> **What to produce**
Resume the biographical text about the photographer Pace and the collector Stephen Wirtz, continuing directly after its last sentence.

> **Text passage**
____________________
Pace’s images of rural West Africa have been exhibited internationally and have been featured in The New Yorker, The Financial Times of London, National Geographic, NPR’s The Picture Show, Slate Magazine, The Huffington Post, Wired, Verve, Feature Shoot, PDN and Lensculture among others. A monograph of his project Sur La Route was published by Blue Sky Books in the fall of 2014, and an exhibition catalog was published in 2016 by the Center for Photographic Art in Carmel, CA.  His collaboration with Stephen Wirtz, Images In Transition, was published in 2019 by Schilt Publishing of Amsterdam. His work is in the collections of the San Jose Museum of Art; the Portland Museum in Portland, OR; the Crocker Museum in Sacramento, CA; the Triton Museum in Santa Clara, CA; the de Saisset Museum at Santa Clara University; the Microsoft Collection and Museum Villa Haiss in Zell, Germany. Pace received the 2011 Work-In-Process Prize from the Center for Documentary Studies at Duke University and was a finalist for the 2015 Gardner Fellowship in Photography at Harvard University. He is represented by the Schilt Gallery of Amsterdam.

Pace has been a member of the Board of Directors of the San Jose Institute of Contemporary Art for 24 years. He is currently the chair of the Curatorial Committee. He is a member of the Acquisition Committee of the San Jose Museum of Art, and the Photography Advisory Board of Foothill College. He previously served as President of the Board of Directors of San Francisco Camerawork.

Stephen Wirtz is a collector of photographs and a former art gallerist. With Connie Wirtz he co-founded the Wirtz Gallery in San Francisco, exhibiting national and international painting, sculpture, and photography for forty years.
____________________
> **The data**
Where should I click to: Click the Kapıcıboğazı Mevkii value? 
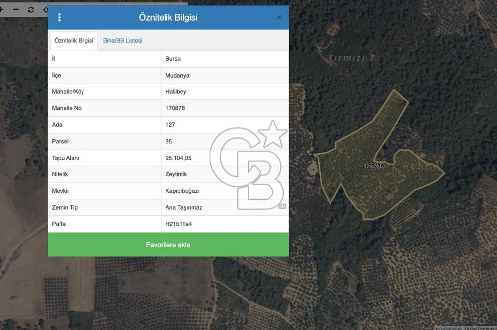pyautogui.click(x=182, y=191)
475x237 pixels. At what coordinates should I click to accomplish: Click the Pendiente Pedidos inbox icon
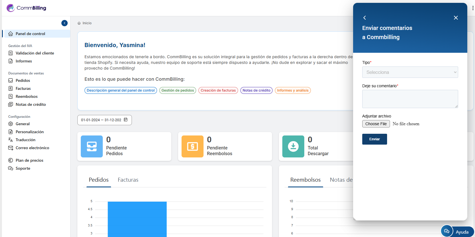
____________________
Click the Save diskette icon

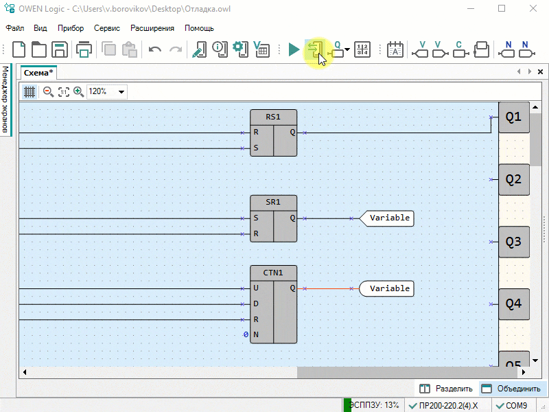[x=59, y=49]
____________________
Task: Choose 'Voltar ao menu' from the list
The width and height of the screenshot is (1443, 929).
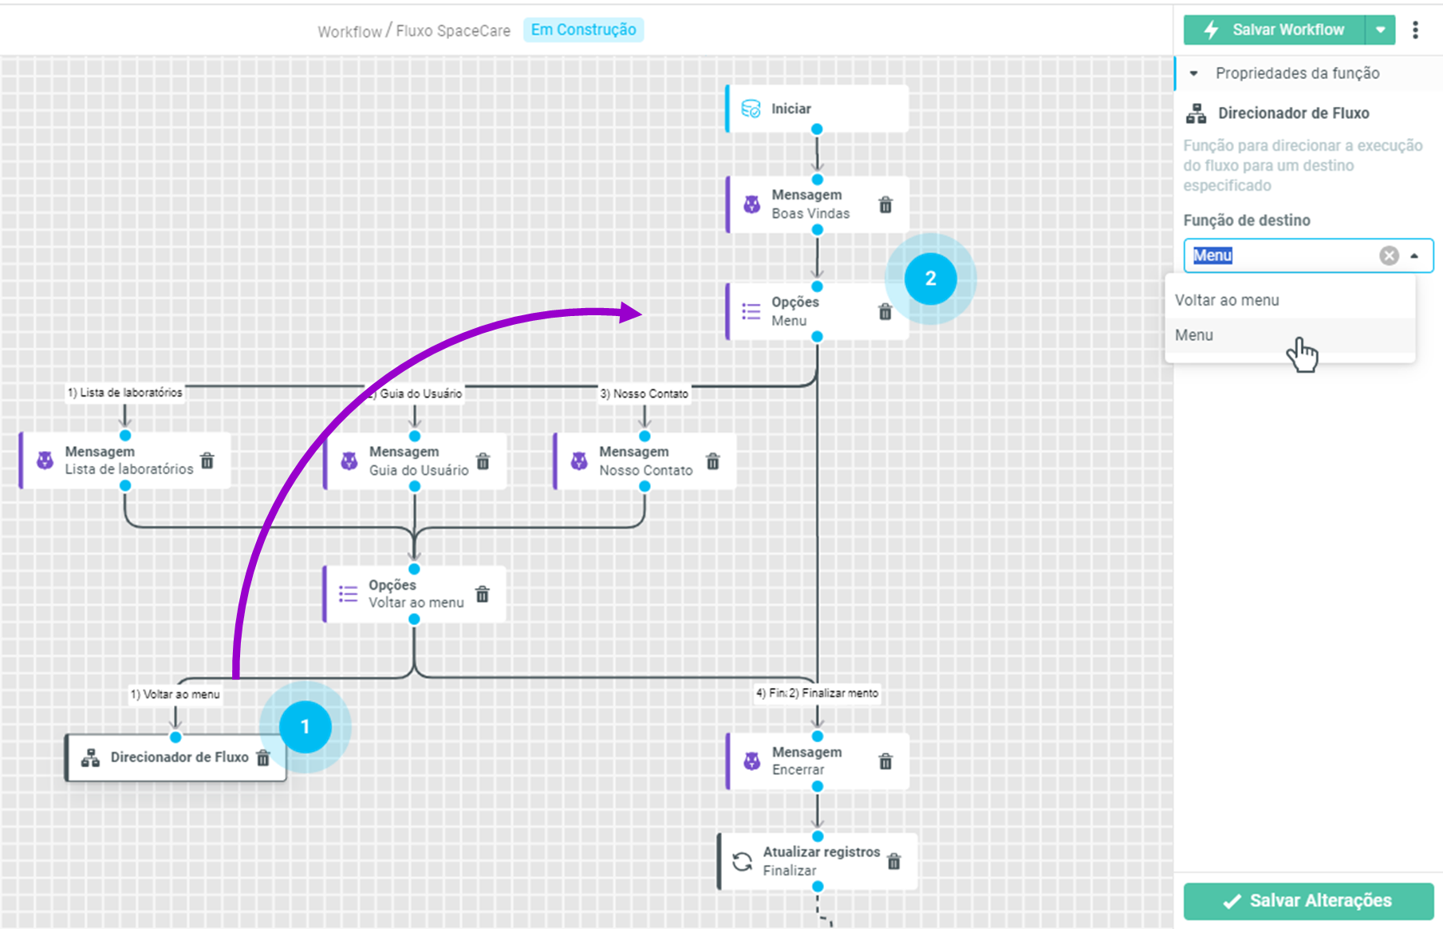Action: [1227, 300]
____________________
> **Answer area**
*Over the past few weeks beloved photographer, David Pace passed away.  He will always be in our hearts and his photographs will be on our minds. For more information see our tribute to Dave Pace on our blog.

Statement
The Wirephoto project is a collaboration between photographer David Pace and gallerist/collector Stephen Wirtz. Wirephoto re-interprets historical images from World War II that were transmitted by radio wave for subsequent publication in newspapers. The photographers are unknown and no known negatives survive. Pace and Wirtz begin with rare original prints, which they examine and radically re-crop to create new compositions. The selected details are then scanned, digitally enhanced and enlarged to make 16”x20” prints. The new scale magnifies the inherent imperfections and artifacts of the original transmission process and reveals the extensive retouching that was done to the prints both before and after transmission. Cracks in the emulsion bear witness to the age of the transmissions and add a layer of history. The alterations to the original images force us to consider the notion of truth in journalism and documentary photography as well as the role of propaganda in war photography.

View David Pace’s Website.

William Betcher War Games is in the Griffin Gallery.

Bio
William Betcher’s photographs have been exhibited in juried shows at Danforth Art, including the New England Photography Biennial, and at the Catamount Arts Center. His work has been featured in shows at the University of New England, the Mass Audubon Habitat Center, the Heart of Biddeford Gallery, Massachusetts General Hospital, and in the Norris Cotton Cancer Center at the Dartmouth Hitchcock Hospital, as well as in Solstice Magazine. His book, Anthem, For a Warm Little Pond, was included in Photobook 2016 at the Griffin Museum. He is the author of four other non-fiction books. He received a Ph.D. in Clinical Psychology from Boston University, an M.D. from Harvard Medical School, and an MFA in fiction writing from the Vermont Center of Fine Arts. Currently, he is the photography editor for Solstice, a Magazine of Diverse Voices, and he is a psychiatrist in private practice in Needham, MA.

Statement

War Games is composed of macro photographs of as found, damaged, vintage toy soldiers from the 1930’s through 1960’s. Why were these broken toys not thrown away? Because they were important to the children who played with them, and because they have stories to tell.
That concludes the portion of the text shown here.